• **EXERCISE GOAL**
Select every line below containing the word "checkbox".

Extracted data entries:
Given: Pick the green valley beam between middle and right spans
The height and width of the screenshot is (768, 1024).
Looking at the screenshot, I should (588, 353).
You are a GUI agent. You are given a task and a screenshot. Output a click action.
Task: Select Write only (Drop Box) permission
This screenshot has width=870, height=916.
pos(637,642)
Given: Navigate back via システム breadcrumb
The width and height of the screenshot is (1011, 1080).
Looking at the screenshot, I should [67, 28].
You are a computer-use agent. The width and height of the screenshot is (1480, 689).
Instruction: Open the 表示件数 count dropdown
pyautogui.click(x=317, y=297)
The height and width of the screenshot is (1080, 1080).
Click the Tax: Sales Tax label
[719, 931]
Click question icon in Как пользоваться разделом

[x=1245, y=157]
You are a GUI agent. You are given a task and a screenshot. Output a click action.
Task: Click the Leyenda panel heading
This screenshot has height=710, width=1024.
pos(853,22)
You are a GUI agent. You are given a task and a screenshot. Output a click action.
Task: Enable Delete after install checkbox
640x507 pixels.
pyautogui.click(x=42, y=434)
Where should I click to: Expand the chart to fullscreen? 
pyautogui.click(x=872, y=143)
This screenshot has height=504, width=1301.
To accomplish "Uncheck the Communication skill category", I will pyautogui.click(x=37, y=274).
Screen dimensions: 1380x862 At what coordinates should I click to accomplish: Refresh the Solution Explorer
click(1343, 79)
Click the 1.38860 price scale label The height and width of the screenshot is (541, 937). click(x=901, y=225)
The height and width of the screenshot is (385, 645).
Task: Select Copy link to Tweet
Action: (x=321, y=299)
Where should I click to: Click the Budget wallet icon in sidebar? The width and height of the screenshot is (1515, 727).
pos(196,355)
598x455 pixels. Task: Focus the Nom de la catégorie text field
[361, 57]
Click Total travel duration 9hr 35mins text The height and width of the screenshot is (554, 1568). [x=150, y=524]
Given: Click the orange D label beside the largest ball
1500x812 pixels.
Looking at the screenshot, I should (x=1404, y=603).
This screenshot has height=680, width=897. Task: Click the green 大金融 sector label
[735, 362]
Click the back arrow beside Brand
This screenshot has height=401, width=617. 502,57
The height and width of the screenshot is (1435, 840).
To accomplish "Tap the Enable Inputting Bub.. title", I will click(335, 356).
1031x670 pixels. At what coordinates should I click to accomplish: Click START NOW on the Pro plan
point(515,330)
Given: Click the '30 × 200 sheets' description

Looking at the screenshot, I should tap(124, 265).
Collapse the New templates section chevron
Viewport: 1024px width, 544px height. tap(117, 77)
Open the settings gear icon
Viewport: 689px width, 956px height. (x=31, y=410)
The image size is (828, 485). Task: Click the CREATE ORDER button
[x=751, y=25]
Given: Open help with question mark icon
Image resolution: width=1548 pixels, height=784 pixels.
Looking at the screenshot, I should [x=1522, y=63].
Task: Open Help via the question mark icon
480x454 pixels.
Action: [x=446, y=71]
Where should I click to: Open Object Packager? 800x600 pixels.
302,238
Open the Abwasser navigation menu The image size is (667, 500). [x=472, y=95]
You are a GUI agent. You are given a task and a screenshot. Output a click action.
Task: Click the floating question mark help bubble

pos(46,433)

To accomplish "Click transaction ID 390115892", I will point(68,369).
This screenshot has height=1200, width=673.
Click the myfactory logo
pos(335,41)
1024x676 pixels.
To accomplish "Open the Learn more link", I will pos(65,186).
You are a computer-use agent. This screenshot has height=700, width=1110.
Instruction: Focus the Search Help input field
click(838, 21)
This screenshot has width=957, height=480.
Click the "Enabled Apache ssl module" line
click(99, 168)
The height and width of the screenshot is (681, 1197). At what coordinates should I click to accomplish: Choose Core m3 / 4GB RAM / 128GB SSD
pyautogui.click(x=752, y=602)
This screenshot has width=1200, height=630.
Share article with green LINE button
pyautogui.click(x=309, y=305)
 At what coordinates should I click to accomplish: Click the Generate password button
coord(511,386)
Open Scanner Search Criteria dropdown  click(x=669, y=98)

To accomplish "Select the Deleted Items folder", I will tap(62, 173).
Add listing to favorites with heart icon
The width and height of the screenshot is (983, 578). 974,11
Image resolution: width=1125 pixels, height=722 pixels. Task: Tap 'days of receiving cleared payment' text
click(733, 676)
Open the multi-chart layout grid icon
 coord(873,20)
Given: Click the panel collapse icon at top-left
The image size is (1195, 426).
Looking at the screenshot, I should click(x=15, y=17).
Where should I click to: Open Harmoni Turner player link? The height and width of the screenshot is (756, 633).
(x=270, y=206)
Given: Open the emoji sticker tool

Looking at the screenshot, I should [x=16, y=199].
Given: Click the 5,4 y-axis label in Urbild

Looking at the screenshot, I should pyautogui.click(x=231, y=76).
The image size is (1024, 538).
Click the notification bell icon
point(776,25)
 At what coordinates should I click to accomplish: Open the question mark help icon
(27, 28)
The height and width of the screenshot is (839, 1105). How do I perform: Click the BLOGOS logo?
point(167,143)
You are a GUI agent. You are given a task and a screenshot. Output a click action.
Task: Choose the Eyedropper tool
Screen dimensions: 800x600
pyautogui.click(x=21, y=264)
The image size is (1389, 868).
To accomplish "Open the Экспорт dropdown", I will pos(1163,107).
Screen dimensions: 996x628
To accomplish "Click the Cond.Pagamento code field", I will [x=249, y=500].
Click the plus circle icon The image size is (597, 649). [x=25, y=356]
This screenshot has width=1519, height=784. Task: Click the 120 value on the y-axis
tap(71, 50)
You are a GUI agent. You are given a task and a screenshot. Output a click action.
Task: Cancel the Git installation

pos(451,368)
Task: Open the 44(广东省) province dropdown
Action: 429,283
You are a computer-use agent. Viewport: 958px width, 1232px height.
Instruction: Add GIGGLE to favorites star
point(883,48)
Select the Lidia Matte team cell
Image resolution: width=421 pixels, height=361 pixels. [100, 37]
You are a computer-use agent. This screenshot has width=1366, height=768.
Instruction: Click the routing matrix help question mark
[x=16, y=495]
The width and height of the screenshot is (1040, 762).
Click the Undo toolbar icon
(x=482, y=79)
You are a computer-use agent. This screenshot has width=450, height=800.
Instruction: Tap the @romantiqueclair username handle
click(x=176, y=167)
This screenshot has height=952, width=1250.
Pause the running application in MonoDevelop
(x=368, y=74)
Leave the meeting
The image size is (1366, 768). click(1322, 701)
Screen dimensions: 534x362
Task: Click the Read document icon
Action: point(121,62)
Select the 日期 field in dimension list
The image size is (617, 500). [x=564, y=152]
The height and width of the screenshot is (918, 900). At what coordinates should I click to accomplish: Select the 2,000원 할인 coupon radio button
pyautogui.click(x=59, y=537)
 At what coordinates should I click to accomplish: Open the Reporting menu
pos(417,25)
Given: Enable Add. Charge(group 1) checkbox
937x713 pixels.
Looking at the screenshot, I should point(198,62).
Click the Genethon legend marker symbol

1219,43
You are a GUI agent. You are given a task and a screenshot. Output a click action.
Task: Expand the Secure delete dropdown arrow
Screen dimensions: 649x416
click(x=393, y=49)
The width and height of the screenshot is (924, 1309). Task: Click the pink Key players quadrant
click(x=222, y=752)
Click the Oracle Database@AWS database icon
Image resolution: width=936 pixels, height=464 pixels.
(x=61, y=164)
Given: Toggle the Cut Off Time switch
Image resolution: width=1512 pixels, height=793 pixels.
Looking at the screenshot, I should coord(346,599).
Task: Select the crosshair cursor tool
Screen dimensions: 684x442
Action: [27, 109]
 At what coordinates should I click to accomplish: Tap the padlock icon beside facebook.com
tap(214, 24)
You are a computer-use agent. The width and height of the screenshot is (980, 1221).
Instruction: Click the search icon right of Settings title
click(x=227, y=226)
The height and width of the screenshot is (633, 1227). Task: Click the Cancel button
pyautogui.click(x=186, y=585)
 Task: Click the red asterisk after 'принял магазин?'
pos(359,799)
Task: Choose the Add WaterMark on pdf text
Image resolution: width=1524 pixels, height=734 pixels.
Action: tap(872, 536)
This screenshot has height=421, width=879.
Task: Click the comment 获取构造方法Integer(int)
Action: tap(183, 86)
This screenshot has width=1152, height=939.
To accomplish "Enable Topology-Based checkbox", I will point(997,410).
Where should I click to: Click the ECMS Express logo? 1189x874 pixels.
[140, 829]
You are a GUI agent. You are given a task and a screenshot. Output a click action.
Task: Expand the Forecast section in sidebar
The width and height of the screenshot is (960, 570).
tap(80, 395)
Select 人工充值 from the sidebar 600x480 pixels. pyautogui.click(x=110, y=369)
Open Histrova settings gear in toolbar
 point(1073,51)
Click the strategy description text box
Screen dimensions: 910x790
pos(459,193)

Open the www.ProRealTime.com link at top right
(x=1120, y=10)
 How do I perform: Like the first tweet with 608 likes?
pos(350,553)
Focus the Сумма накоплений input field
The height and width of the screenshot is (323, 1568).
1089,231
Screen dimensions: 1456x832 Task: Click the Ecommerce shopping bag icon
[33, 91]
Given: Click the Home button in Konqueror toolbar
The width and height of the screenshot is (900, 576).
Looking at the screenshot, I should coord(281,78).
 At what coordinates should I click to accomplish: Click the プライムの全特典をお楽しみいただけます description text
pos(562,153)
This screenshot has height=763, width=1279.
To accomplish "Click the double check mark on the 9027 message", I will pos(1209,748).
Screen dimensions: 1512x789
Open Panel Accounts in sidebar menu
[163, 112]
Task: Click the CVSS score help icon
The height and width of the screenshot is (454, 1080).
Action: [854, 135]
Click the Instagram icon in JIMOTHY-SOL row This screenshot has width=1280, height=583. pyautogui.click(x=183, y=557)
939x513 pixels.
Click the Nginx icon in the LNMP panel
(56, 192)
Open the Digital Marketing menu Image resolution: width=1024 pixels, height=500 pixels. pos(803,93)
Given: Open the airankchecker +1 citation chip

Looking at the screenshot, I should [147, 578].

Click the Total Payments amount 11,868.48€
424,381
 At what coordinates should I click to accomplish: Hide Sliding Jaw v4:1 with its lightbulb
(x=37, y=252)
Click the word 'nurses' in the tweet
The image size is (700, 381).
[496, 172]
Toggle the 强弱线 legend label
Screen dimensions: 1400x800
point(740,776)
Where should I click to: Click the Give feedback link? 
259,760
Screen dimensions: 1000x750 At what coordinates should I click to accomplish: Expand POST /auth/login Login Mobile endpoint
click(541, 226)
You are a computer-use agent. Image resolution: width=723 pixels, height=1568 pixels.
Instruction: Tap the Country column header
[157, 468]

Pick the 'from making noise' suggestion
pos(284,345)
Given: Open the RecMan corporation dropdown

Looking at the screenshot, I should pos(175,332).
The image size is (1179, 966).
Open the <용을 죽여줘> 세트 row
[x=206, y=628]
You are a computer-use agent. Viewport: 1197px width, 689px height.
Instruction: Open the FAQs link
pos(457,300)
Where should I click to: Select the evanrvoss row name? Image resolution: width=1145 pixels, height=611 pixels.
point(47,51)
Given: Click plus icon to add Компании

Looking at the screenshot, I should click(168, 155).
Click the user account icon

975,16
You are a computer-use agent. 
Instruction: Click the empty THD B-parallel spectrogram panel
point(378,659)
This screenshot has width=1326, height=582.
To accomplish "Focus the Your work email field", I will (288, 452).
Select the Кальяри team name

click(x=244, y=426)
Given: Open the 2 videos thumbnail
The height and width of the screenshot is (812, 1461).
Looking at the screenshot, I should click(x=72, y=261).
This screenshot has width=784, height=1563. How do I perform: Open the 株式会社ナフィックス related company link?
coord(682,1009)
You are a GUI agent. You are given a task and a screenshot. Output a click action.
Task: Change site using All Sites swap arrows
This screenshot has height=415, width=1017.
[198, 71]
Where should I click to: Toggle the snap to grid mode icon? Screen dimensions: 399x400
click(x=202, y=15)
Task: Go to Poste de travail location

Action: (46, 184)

• **WRITTEN RESPONSE**
Task: Enable Delete after install checkbox
Given: Enable Add. Charge(group 1) checkbox
To accomplish "Enable Topology-Based checkbox", I will point(997,410).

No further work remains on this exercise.